== Extract to read ==
##########

# Picked up an Orbea Aqua last weekend



## GEARHEAD_ENG

I honestly didn't know a lot about Orbea before seeing this very nice Aqua on craigslist last week. My girlfriend has done about 600 miles with me this year on her Giant Roam (MTB with CX tires) and wanted to get her a proper road bike to ride along with me.

Specs are a follows
2011 Orbea Aqua, 54cm
-Full SRAM Apex (except FD wich is a Force)
-Zipp carbon bars and seatpost
-SRAM 1070 11-26 cassette
-No wheels

The guy had some Zipp tubular wheels on it which he took off. I put on a set of Vueleta XPR Pros from my Motobecane on to get it going. Looks like a great first road bike for her. Paid $550 and he threw in the cassette... think I did ok?


----------



## BrianVarick

I just bought my wife a 2011 Aqua with full Tiagra for $460. Did you get a complete bike or just the frame?


----------



## Manh3

Where are you guys getting these great deals? Been looking around for an orbea for my girl since I have an orca.

##########

== Raw data ==
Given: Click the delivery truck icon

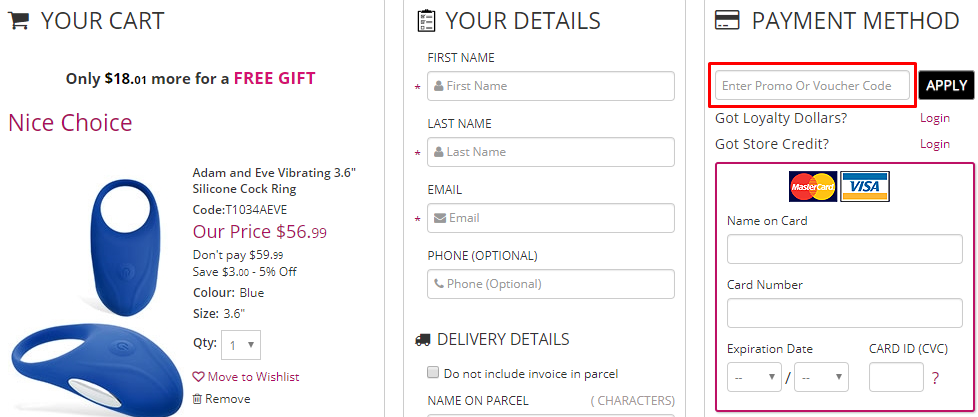Looking at the screenshot, I should (423, 340).
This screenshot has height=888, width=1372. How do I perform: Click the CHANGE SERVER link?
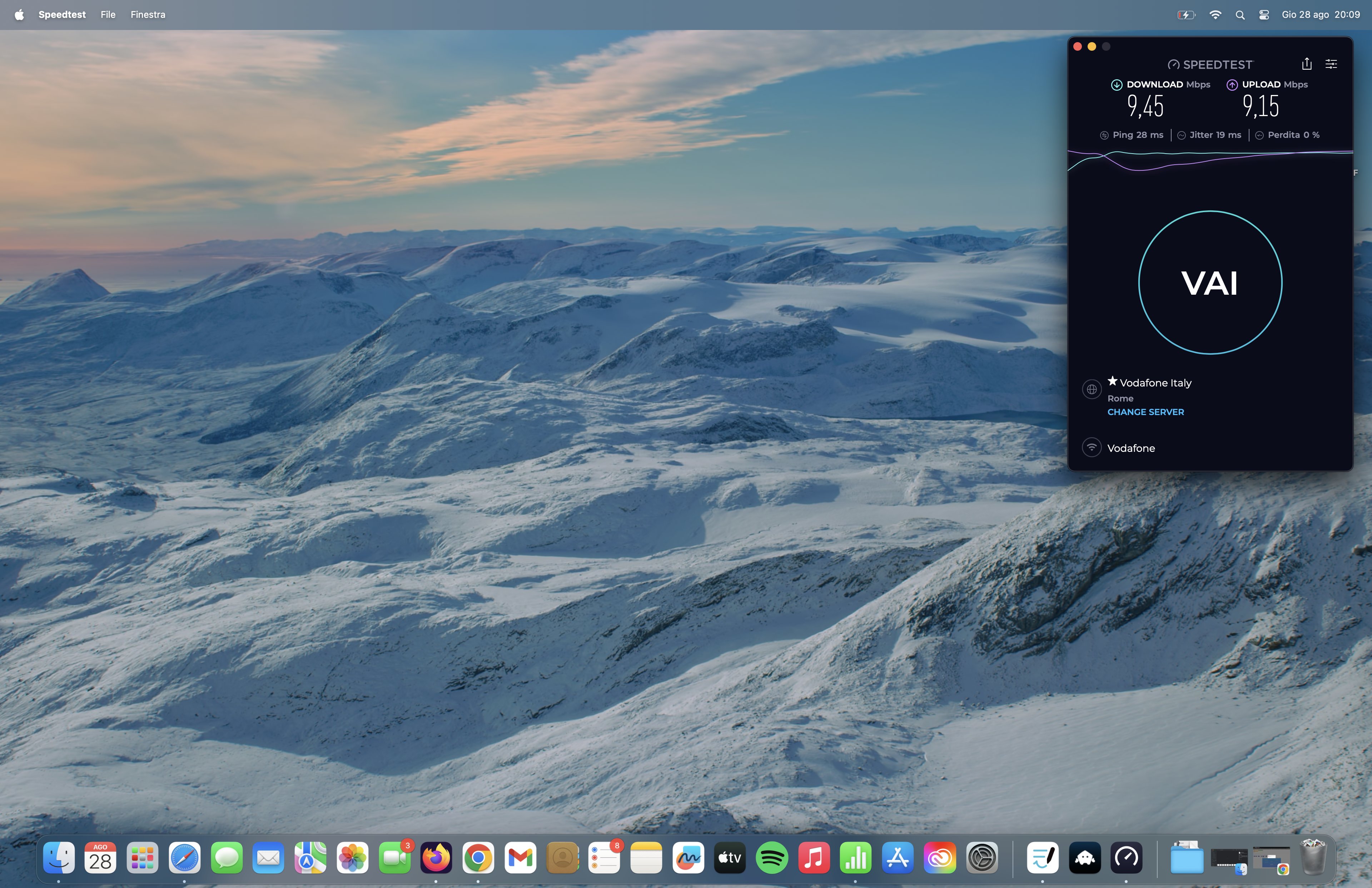(x=1145, y=412)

##########

== Stated goal 1 ==
Answer these questions from the forum thread about the Orbea Aqua:
(a) About how many miles has GEARHEAD_ENG's girlfriend ridden this year on her Giant Roam?
(b) How much did BrianVarick pay for his wife's 2011 Aqua?
(c) Which bike does Manh3 say he has?
== Stated goal 2 ==
Repeat the section of the Orbea Aqua forum thread that begins at the words "Specs are a" and ends after "think I did ok?".
== Stated goal 3 ==
Write the next part of the Orbea Aqua forum thread, carrying on from its final post.

== Exercise output 1 ==
(a) About 600 miles.
(b) $460.
(c) An Orca.

== Exercise output 2 ==
Specs are a follows
2011 Orbea Aqua, 54cm
-Full SRAM Apex (except FD wich is a Force)
-Zipp carbon bars and seatpost
-SRAM 1070 11-26 cassette
-No wheels

The guy had some Zipp tubular wheels on it which he took off. I put on a set of Vueleta XPR Pros from my Motobecane on to get it going. Looks like a great first road bike for her. Paid $550 and he threw in the cassette... think I did ok?

== Exercise output 3 ==
----------



## GEARHEAD_ENG

@BrianVarick- I bought the complete bike (minus wheelset) from the guy. He said he built it up from a frame only and rode it about 30 miles and injured his back right after. When he finally got healed up he couldn't ride it due to weather and now rides his mountain bike more. So for $550 I basically got a complete bike since I put some take off Vueleta wheels from my Motobecane. It had some nice LOOK Keo Carbon pedals on it too which was a nice bonus. Sounds like you got good deal on the Tiagra setup too. My girlfriend and I did a quick 10 mile ride after dinner last night and she loves the bike.

@Manh3- The craigslist notification app on my Android has been the best way to find the good deals. With the app, I searched 54cm bikes and whenever someone listed a 54cm I would get a notification and get an early look at it and have time to respond before everyone else. This is the first one that matched what I was looking for. Newer aluminum frame, Apex or 105 or higher, and around $500 budget. Took me about 3 months to find what I wanted, but think I got a good deal. Most of the postings were guys wanting $500 for a low end Sora equipped bike or a worn out 2004 Trek.


----------



## BrianVarick

^We got ours on craigslist too. Just keeping an eye out and being patience does the trick. That seems like a good deal on your orbea, it's a nice looking bike.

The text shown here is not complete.